### The exercise
Reproduce the items from the line containing "95x91 pixels." through the end of the items, swapping "fee amount" for "payment amount" and keeping everything else the same. Leave the pictures out of your answer.
= = = = =
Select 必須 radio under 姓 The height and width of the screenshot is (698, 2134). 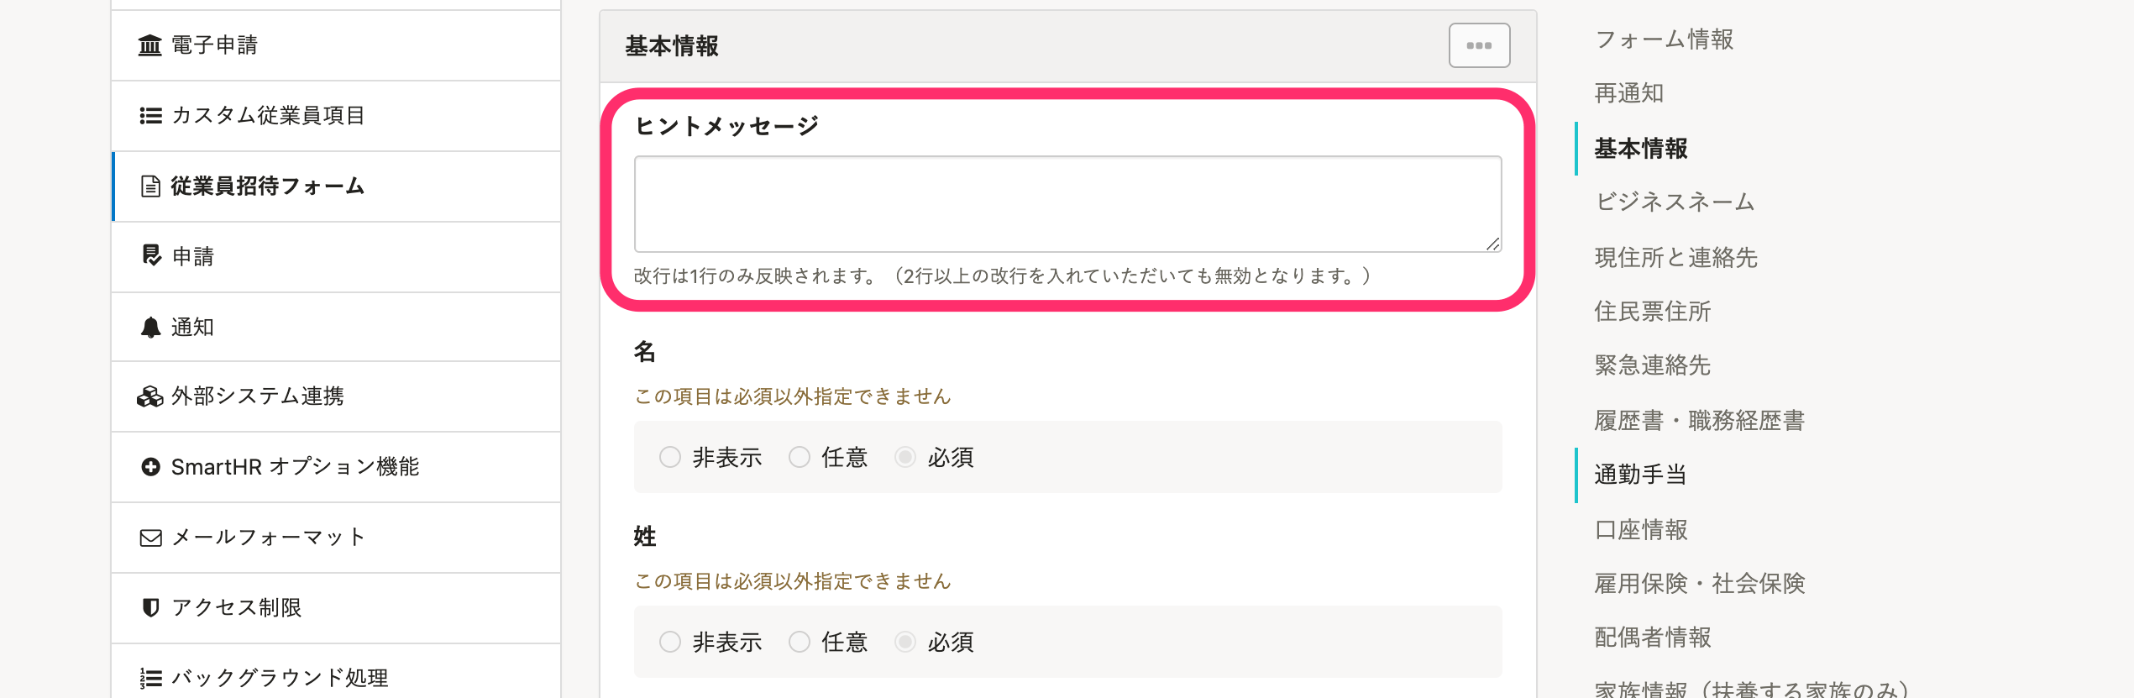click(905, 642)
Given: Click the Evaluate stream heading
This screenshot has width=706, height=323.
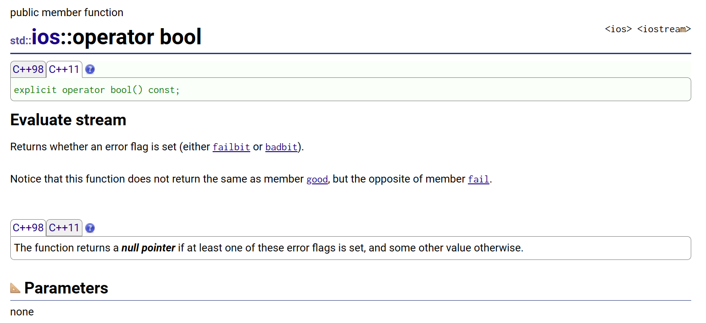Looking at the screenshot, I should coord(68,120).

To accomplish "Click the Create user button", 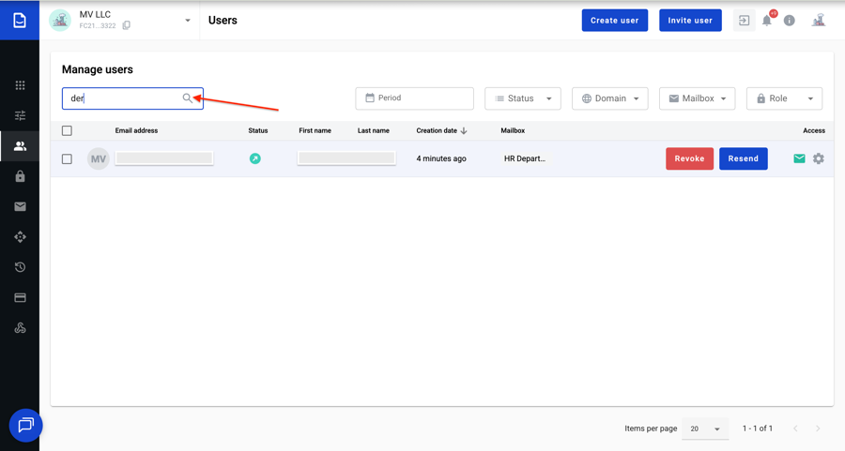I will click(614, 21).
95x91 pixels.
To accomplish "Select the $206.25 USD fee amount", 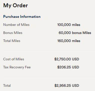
= = = = =
### Worked answer
95x91 pixels.
To accomplish "Select the $206.25 USD payment amount", 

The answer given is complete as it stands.